● Task item
Your job is to retype the records exactly while dropping every picture.

Stored data
__________
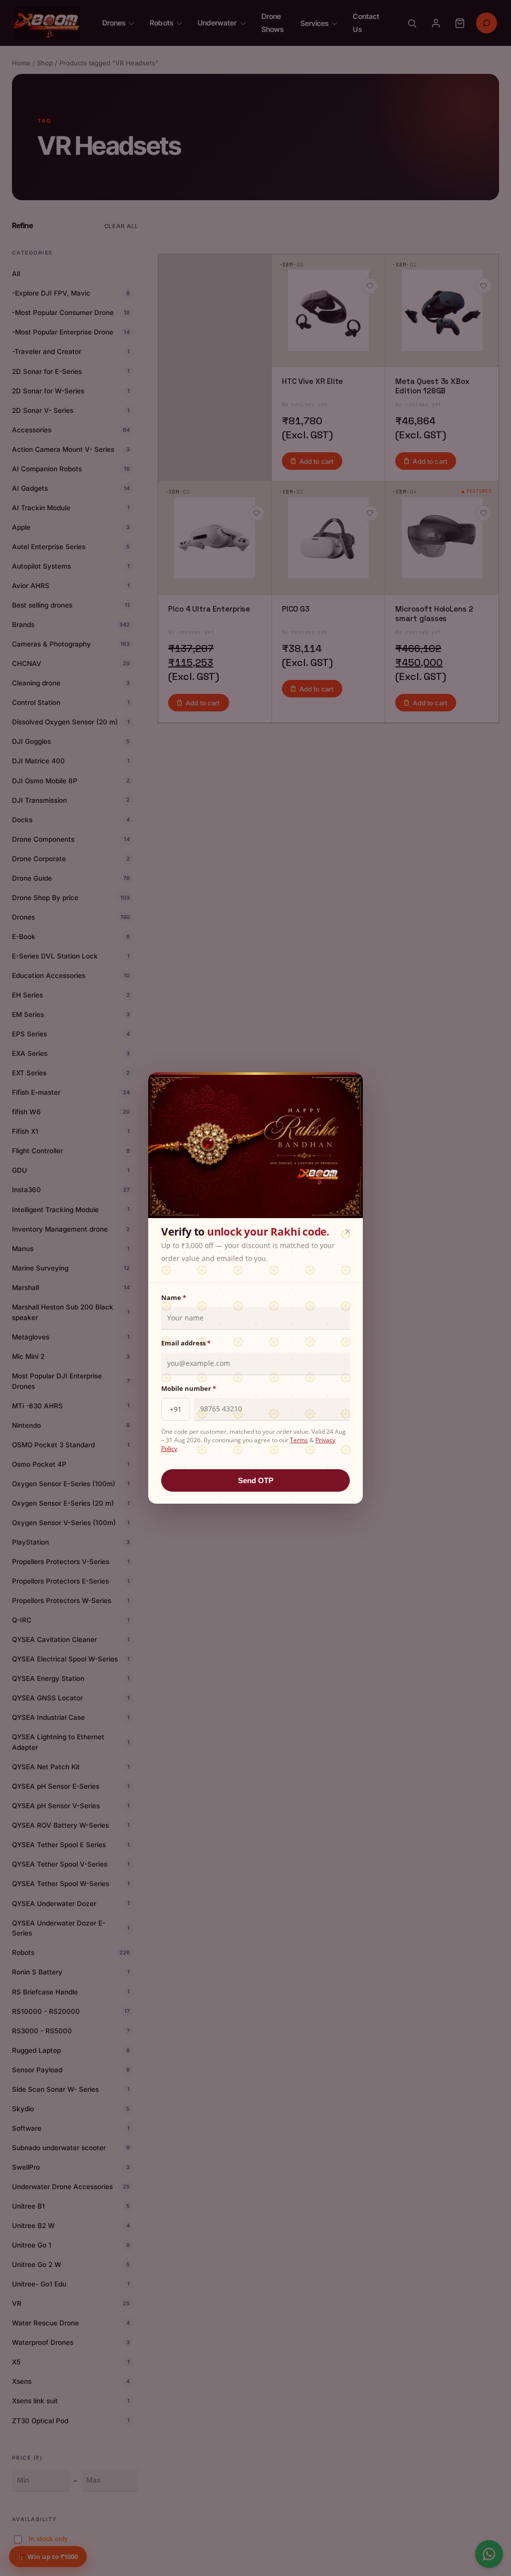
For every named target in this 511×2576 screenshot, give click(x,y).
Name (173, 1297)
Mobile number (188, 1388)
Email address (186, 1342)
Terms (299, 1440)
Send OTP (255, 1480)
__________
● Answer section
For every named target in this 511×2576 screenshot, give click(x,y).
Name (173, 1297)
Mobile number (188, 1388)
Email address (186, 1342)
Terms (299, 1440)
Send OTP (255, 1480)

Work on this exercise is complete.